#### [WORK TO BE COMPLETED]
Starting at the line with "1024x606 pixels. Task: Switch", retype every remaining line of the records exactly. Do not include pictures.

----- PROVIDED RECORDS

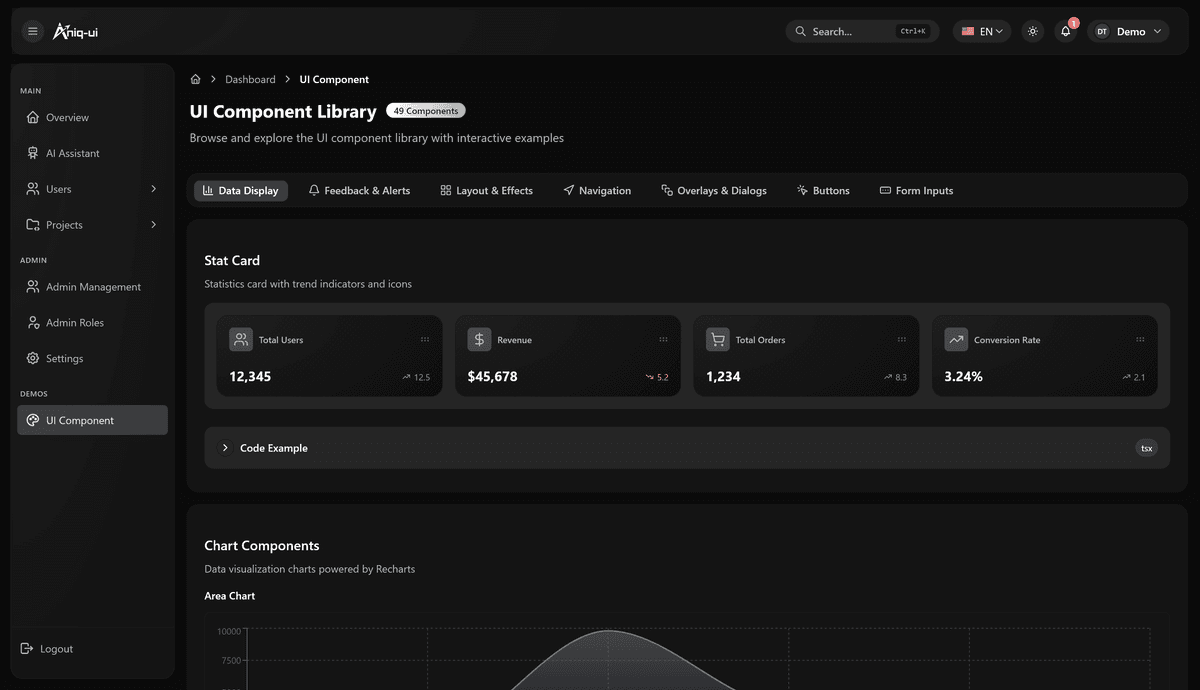Click the Search input field
The height and width of the screenshot is (690, 1200).
coord(850,31)
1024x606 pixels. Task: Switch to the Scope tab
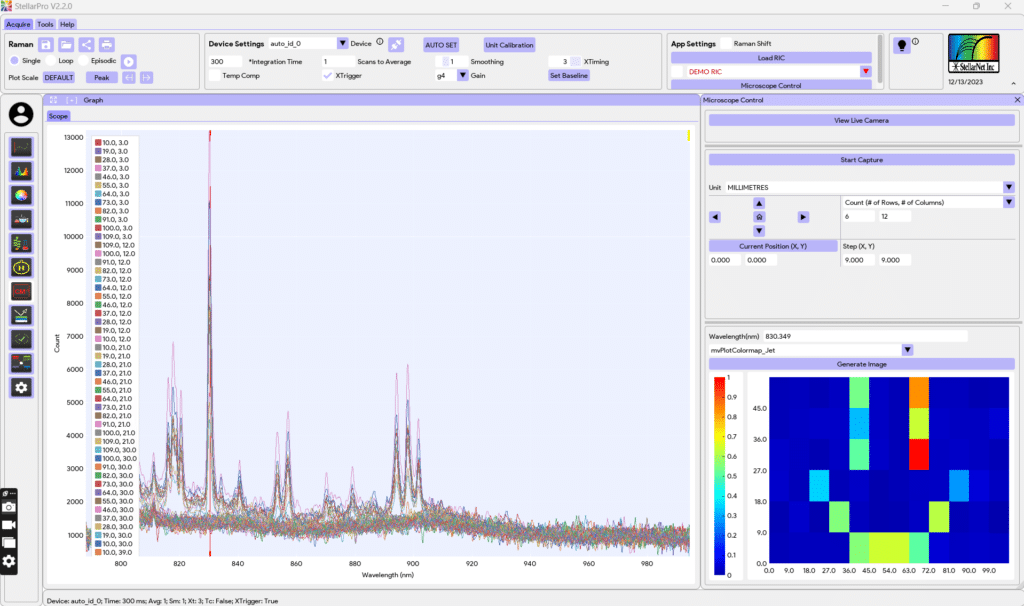pos(59,116)
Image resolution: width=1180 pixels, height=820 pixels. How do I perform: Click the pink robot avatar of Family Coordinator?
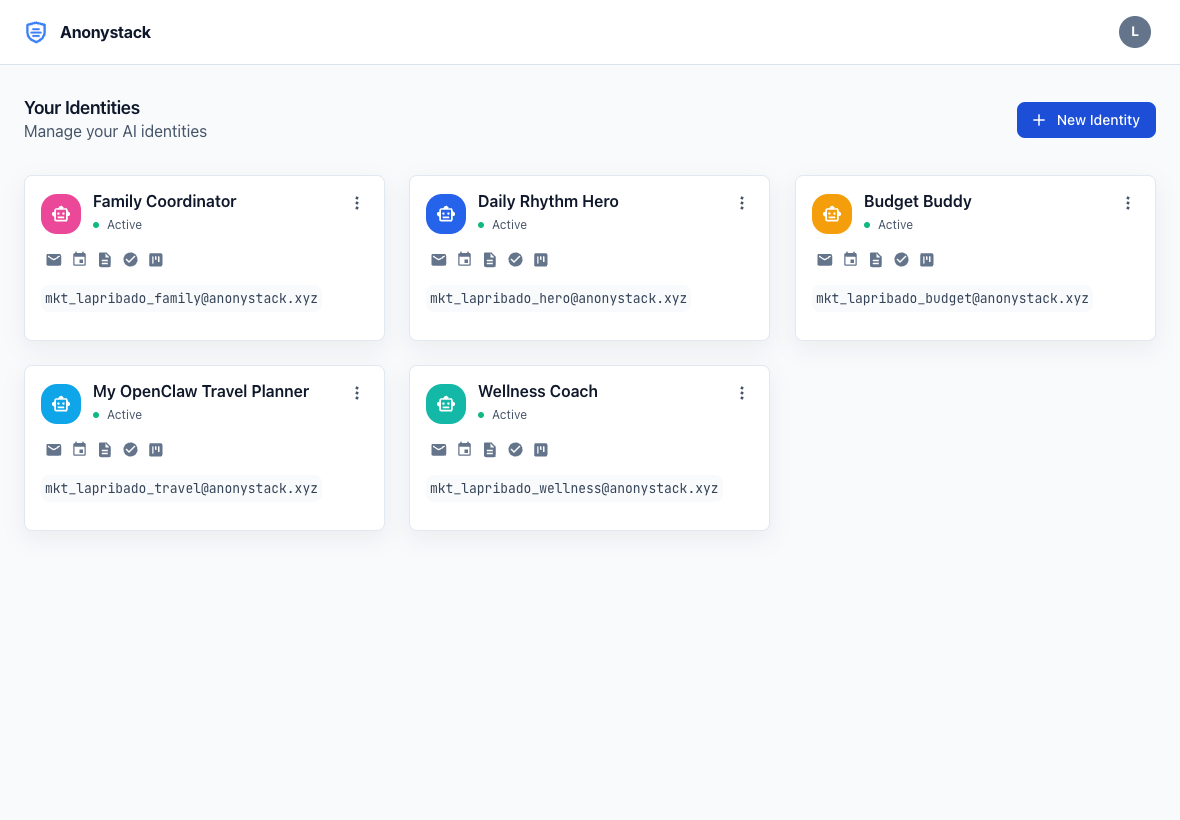(x=61, y=214)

----------

#### [PROBLEM SOLUTION]
1024x606 pixels. Task: Switch to the Scope tab
pos(59,116)
Image resolution: width=1180 pixels, height=820 pixels. How do I perform: Click the pink robot avatar of Family Coordinator?
(x=61, y=214)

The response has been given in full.